For Galway, the Leinster final defeat to Kilkenny was such a crushing disappointment that it immediately took them out of the All-Ireland running. The green shoots of encouragement that they could have taken from the previous rounds of the Leinster championship were disregarded.

Hope, it seemed in the conversations I had with Galway fans after the game, only really started to rise for them after the 60th minute when they were still boldly stating their case to the All-Ireland champions Limerick.

One losing team last weekend had been dealing with hope for almost a month, the other had 15 minutes of it. Its cruel extinguishment was pretty painful, but what they carry forward after it was strikingly different.

Galway have had a generation of players deliver them one All-Ireland and another three All-Ireland final defeats in the last decade and it was natural that people presumed many of those players would need to be phased out when Shefflin took on the job.

From the 2015 All-Ireland final, 10 of the 26 named that day are still involved in the squad, and indeed are the centrepieces of the team – but the performances of Pádraic Mannion (29), Daithí Burke (29), Conor Cooney (29), Joseph Cooney (31), David Burke (32) and others suggest that there’s plenty of hurling still left in those legs. They didn’t just survive the Limerick crucible, they thrived in it.

Their displays, and the growing assurance of Jack Grealish, Darren Morrissey, Tom Monaghan and Ronan Glennon means Galway supporters are far more upbeat about the future than they were at midday on Sunday. Nothing in their championship season became them like the leaving of it.

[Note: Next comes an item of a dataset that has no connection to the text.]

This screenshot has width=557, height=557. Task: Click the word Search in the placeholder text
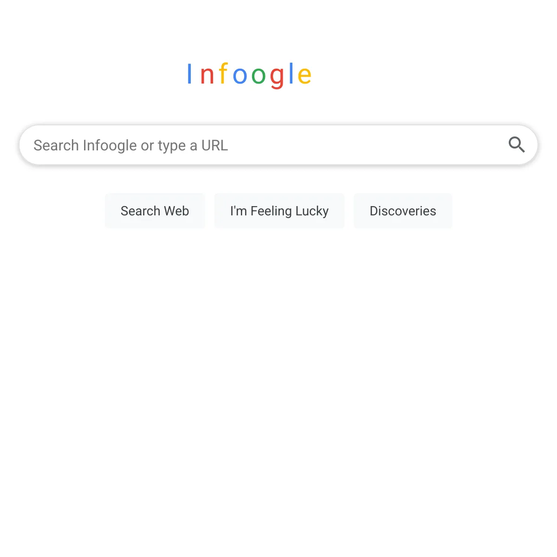coord(56,146)
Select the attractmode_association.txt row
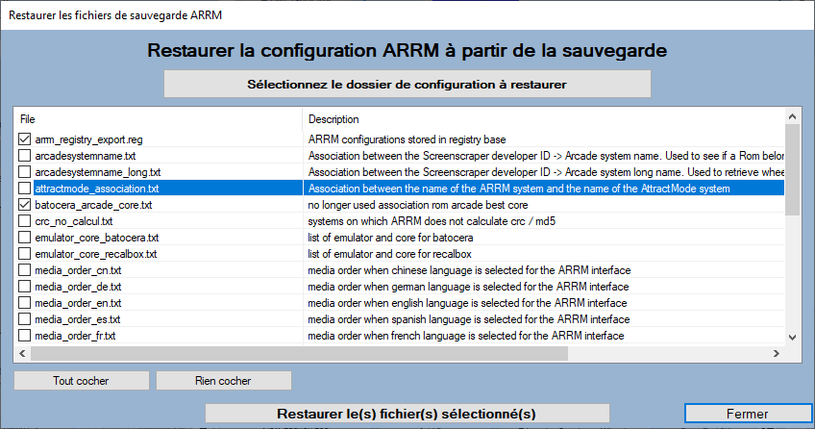 click(97, 189)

Clare supporters on the other hand will try and sift through the wreckage and see if there’s anything that can be salvaged. They had allowed hope to become expectation, and their reaction to things not going to plan early on was to allow all composure to leave their play. They had not prepared themselves to be ambushed quite so effectively.

They will in time be able to see that the year had positives, but there’s an inevitable feeling that great wins secured in a season with no silverware, and a depressing ending, were all for naught.

The truth, for Galway and for Clare, lies somewhere in the middle of the two extremes. Galway have set themselves a bar that many will expect them to hit when the pressure comes on next year, and Clare have far more reasons to be positive than we saw last Saturday evening.

But we in the GAA fetishise the winners more than in any sport. If they were doing early morning sessions when they won last year, that means we must do them this year.

I spoke to a multi-All-Ireland winning player last year about rumours of discontent in some GAA squad or another, and he told me: “You wouldn’t believe the stories you could tell from any season we won an All-Ireland that would be perfect examples of going off the script. But we win. So it’s all grand.”

Not everything the winners do is right. Not everything you do when you don’t win is wrong. The losers last week, and the losers on Sunday week, would do well to remember that.